• [Records for the exercise]:
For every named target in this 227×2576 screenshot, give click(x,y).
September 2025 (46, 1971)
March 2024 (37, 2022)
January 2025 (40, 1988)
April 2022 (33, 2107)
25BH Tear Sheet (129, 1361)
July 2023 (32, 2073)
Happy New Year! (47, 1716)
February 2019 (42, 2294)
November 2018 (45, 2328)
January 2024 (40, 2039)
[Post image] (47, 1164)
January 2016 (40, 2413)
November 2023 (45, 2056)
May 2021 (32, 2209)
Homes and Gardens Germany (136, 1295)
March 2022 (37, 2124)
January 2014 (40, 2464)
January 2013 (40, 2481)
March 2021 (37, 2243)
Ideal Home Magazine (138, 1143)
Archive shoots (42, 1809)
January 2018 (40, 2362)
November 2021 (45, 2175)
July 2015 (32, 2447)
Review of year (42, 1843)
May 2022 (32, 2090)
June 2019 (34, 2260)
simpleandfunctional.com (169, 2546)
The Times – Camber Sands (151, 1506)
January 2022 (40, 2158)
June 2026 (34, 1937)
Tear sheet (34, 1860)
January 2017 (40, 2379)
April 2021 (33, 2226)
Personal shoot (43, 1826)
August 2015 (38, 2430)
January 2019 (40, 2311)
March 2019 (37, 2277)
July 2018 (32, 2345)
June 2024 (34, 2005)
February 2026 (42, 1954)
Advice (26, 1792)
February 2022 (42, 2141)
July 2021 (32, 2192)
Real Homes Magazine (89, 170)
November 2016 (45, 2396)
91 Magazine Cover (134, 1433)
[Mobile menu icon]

--

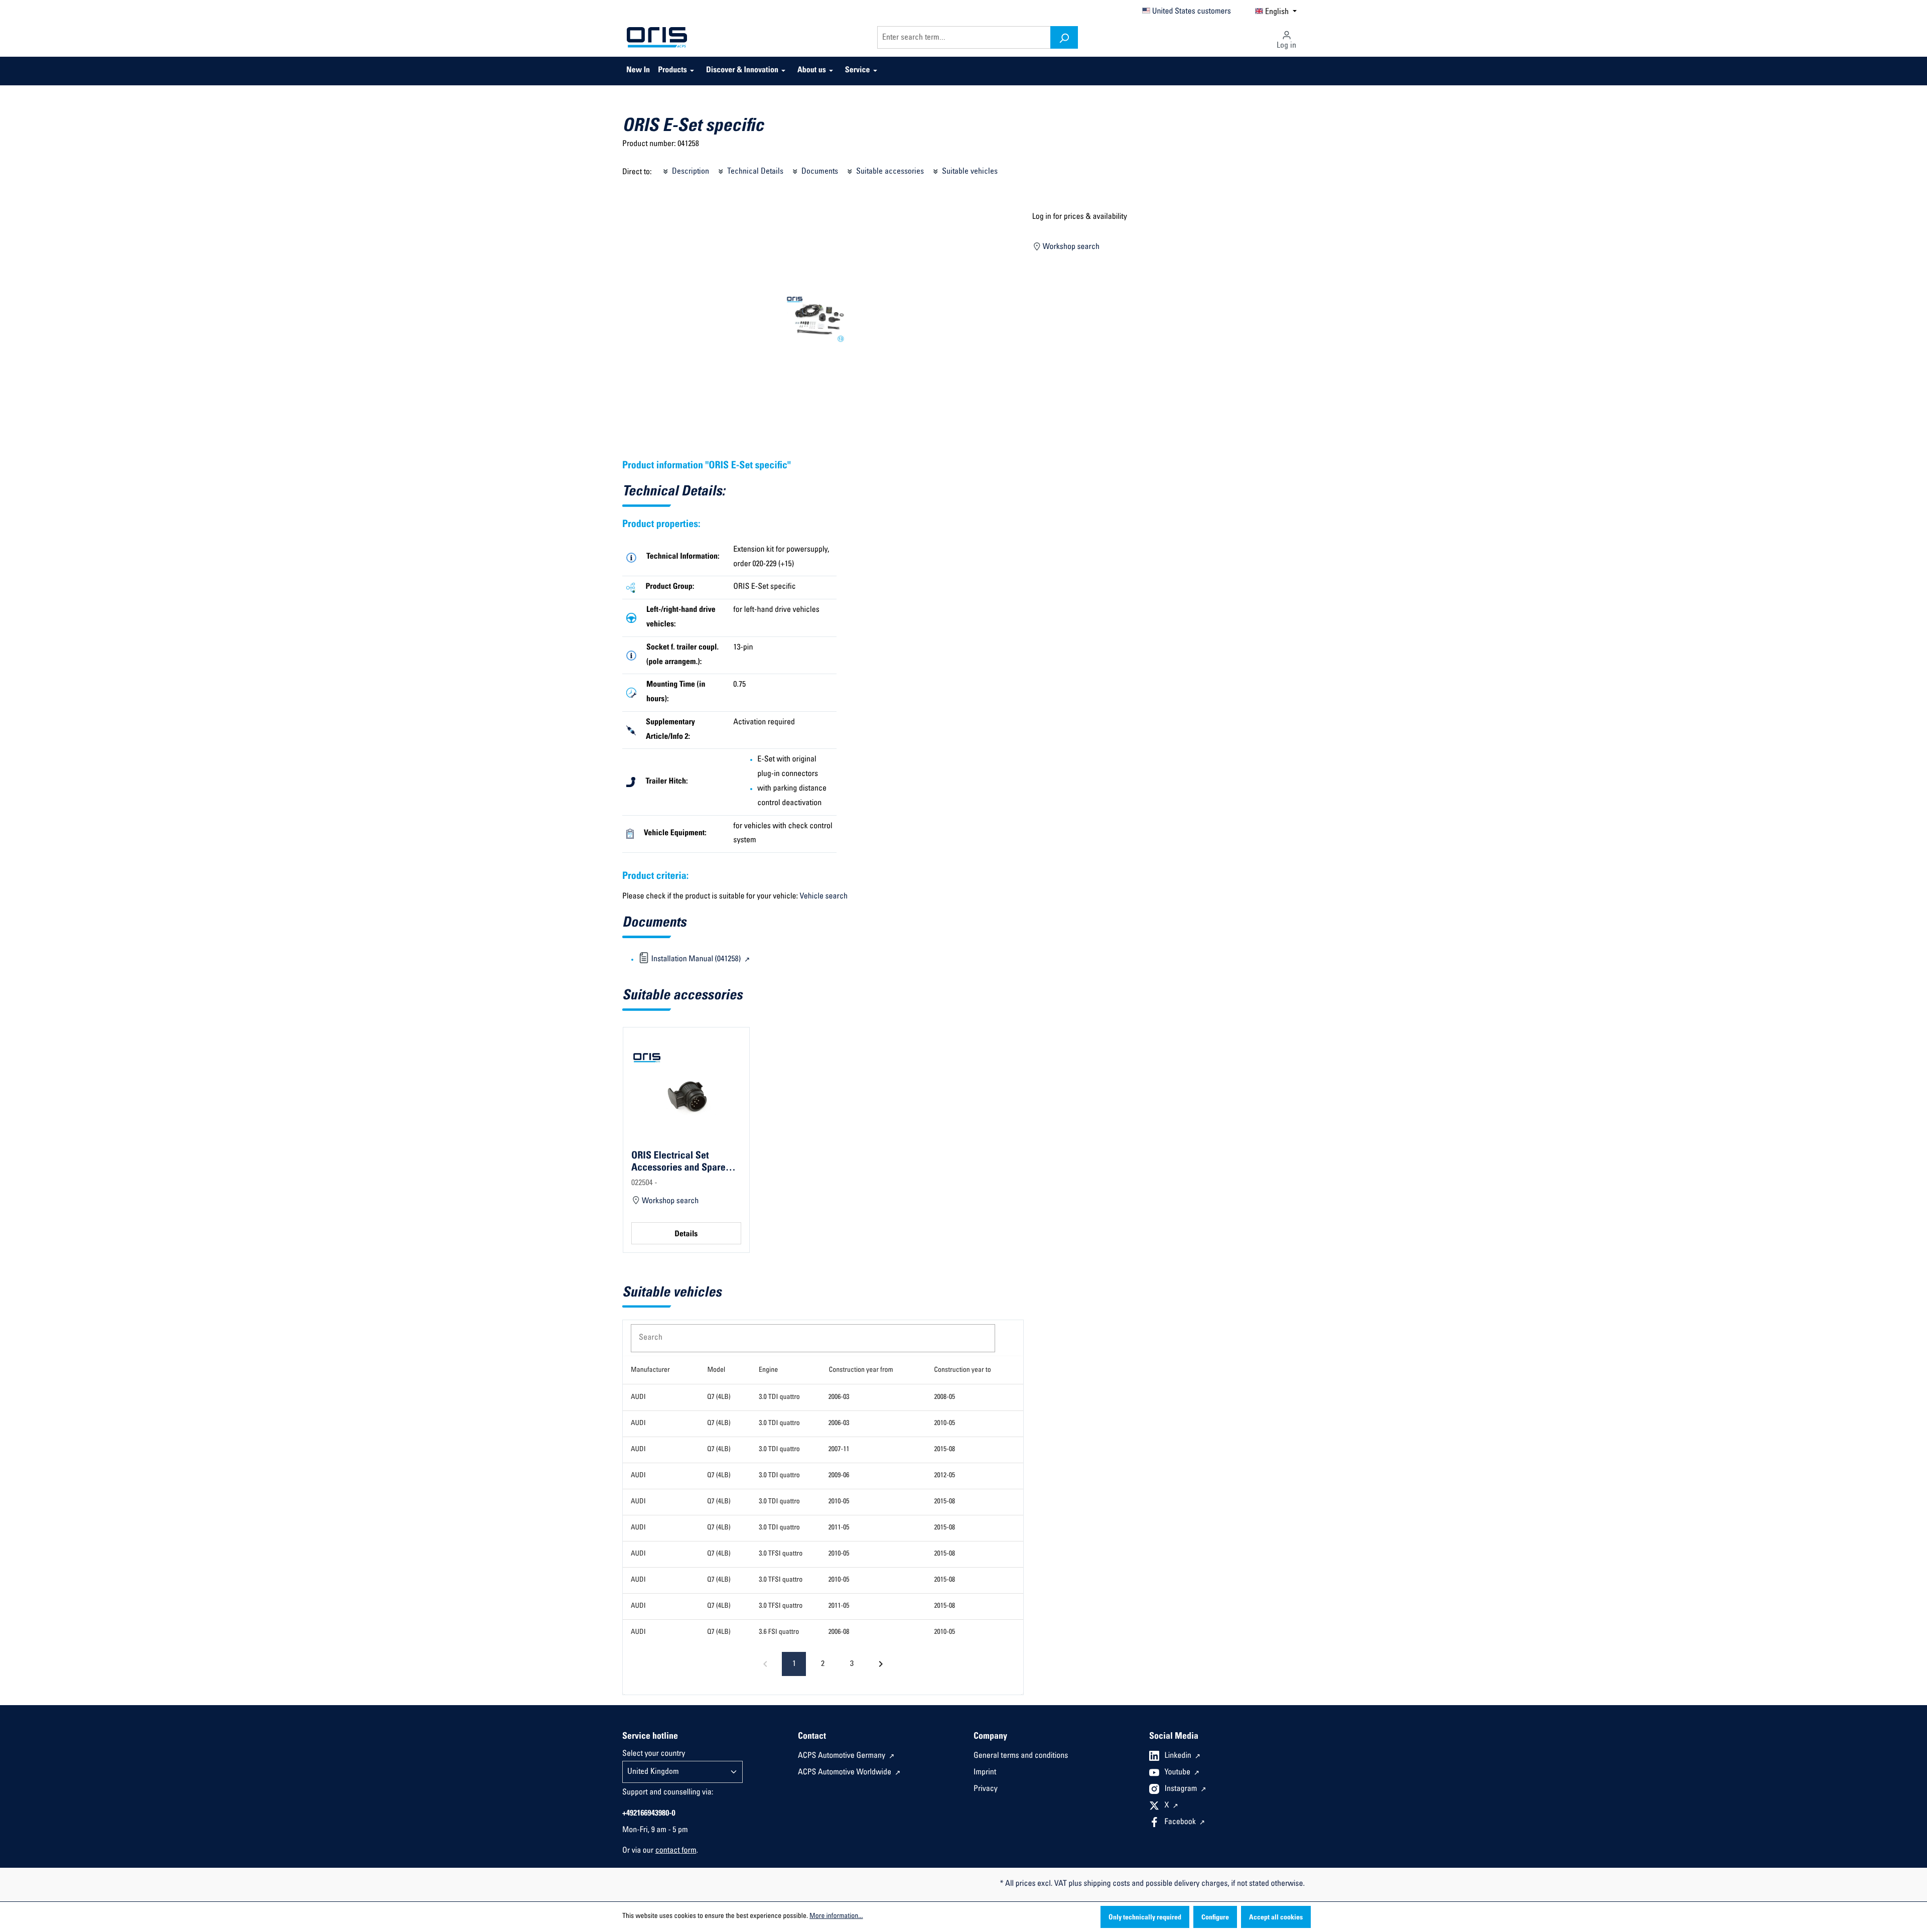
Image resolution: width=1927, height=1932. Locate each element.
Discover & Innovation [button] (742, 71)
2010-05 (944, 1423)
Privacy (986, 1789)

• [Problem to solve]:
Starting with the line with "January 2017 (40, 2379)" above and going on through the line with "[Mobile menu icon]", transcribe every line exactly, both ends included, and add nothing.

• [Your response]:
January 2017 (40, 2379)
April 2021 (33, 2226)
Personal shoot (43, 1826)
August 2015 (38, 2430)
January 2019 (40, 2311)
March 2019 (37, 2277)
July 2018 (32, 2345)
June 2024 (34, 2005)
February 2026 (42, 1954)
Advice (26, 1792)
February 2022 (42, 2141)
July 2021 (32, 2192)
Real Homes Magazine (89, 170)
November 2016 (45, 2396)
91 Magazine Cover (134, 1433)
[Mobile menu icon]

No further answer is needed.